### [Enunciado]
En el texto sobre la muerte del padre por cáncer, ¿a qué edad murió el padre?

### [Fragmento de texto]
####################

El 31 de enero se cumplió un año desde que falleció una de las personas que más quería y con quien tenía una gran confianza. Era mi padre. Murió con la edad de 74 años. Igual hubiera muerto de todas maneras, pero no tuvo la oportunidad de poder luchar contra el cáncer que padecía, uno de los más agresivos.
Digo oportunidad porque cuando le fue detectado el cáncer ya estaba muy avanzado y con metástasis. Y no porque no acudiera al médico, que sí lo hacía, sino porque tenía una confianza ciega en su médico de cabecera. Mi padre acudía a la consulta y le explicaba lo que le sucedía y el médico, si es que puede llamarse así, jugaba a los doctores y le decía que todo estaba bien. Fue incapaz de mandarle a un especialista; incluso él mismo le hacía las exploraciones correspondientes a un médico especializado. Esto se prolongó durante años en el tiempo y cuando mi padre le exigió que le mandara a un especialista, porque tenía síntomas y además una edad, ya fue demasiado tarde.
Era una persona muy activa, hacía deporte, era feliz con su pequeña huerta y adoraba a sus nietos. El padecimiento de la enfermedad fue terrible y muy doloroso ya que no lograron aplacarlo ni con todos los tratamientos paliativos.
Mi agradecimiento a cuidados paliativos del hospital San Juan de Dios y al Hospital de Navarra. Y mi rechazo al Centro de Salud de Villava por la mala atención recibida en este caso y en especial a los médicos que se ocuparon. Fue una negligencia, pero todos los errores los tapan y no pasa nada. Ellos siguen ejerciendo como si no hubiera ocurrido nada. Qué fácil es jugar con la vida de los demás.

####################

### [Extracto de datos]
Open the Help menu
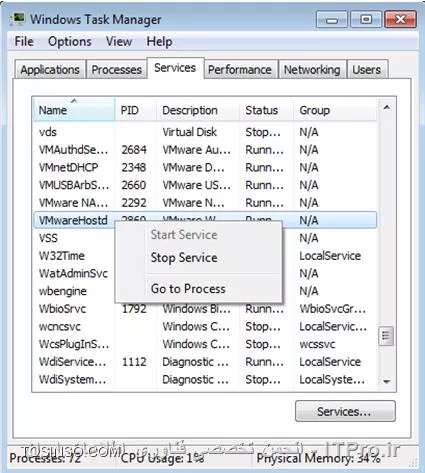 click(x=159, y=42)
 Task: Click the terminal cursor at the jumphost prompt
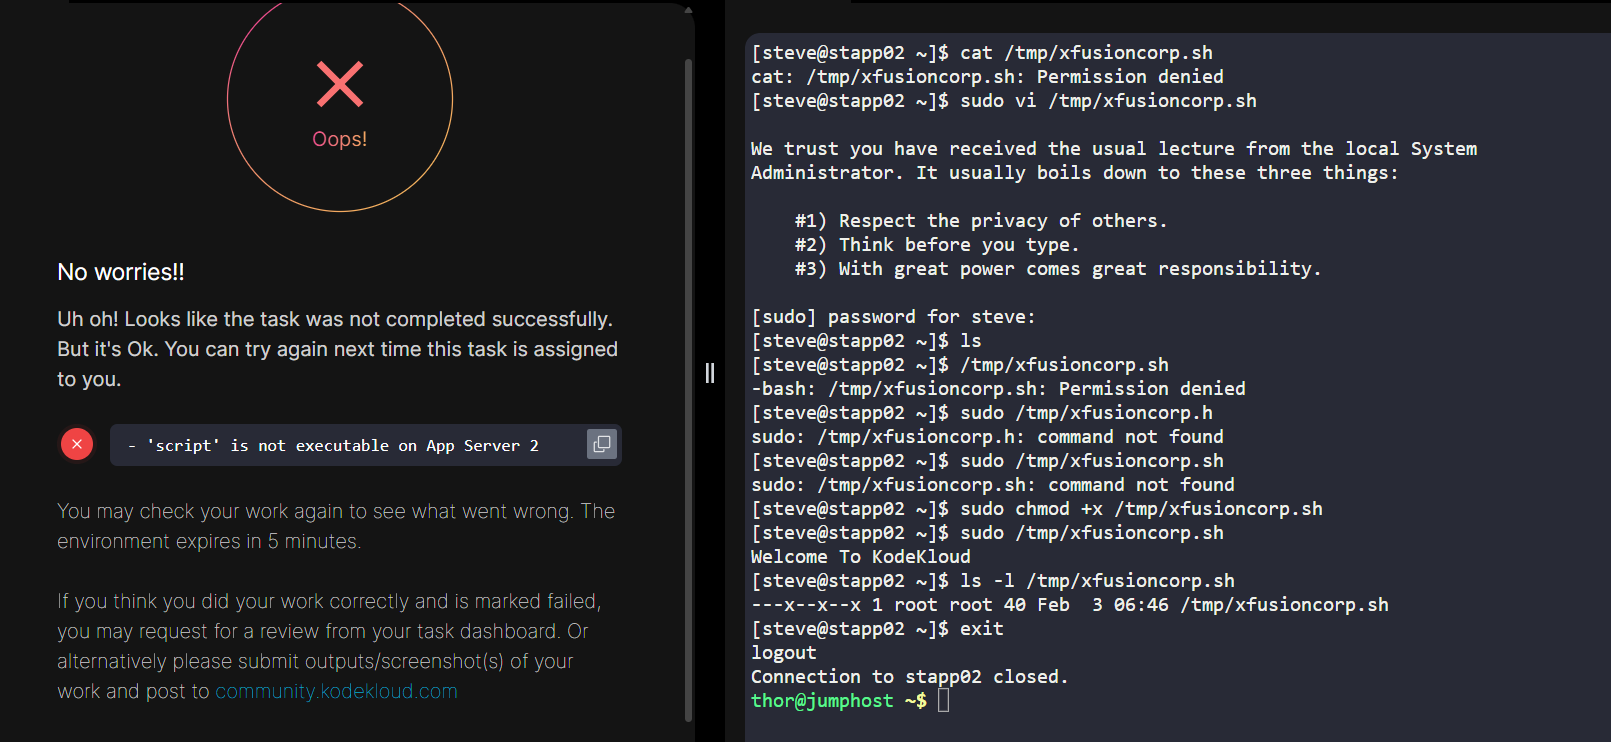[943, 700]
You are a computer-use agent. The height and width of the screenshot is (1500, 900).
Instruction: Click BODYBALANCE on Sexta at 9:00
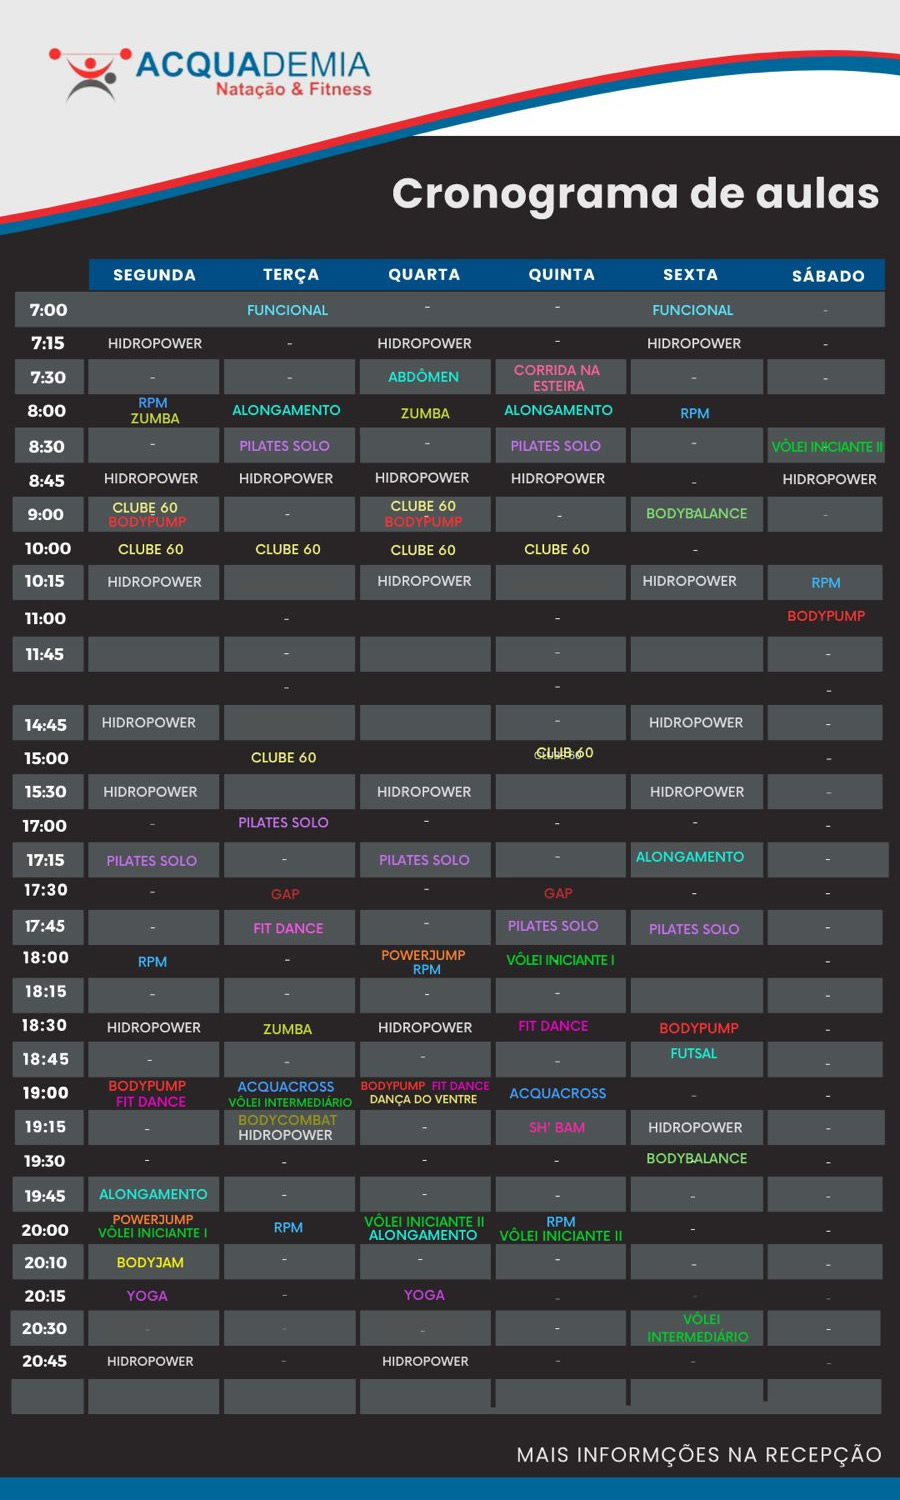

####################

### [Respuesta]
A los 74 años.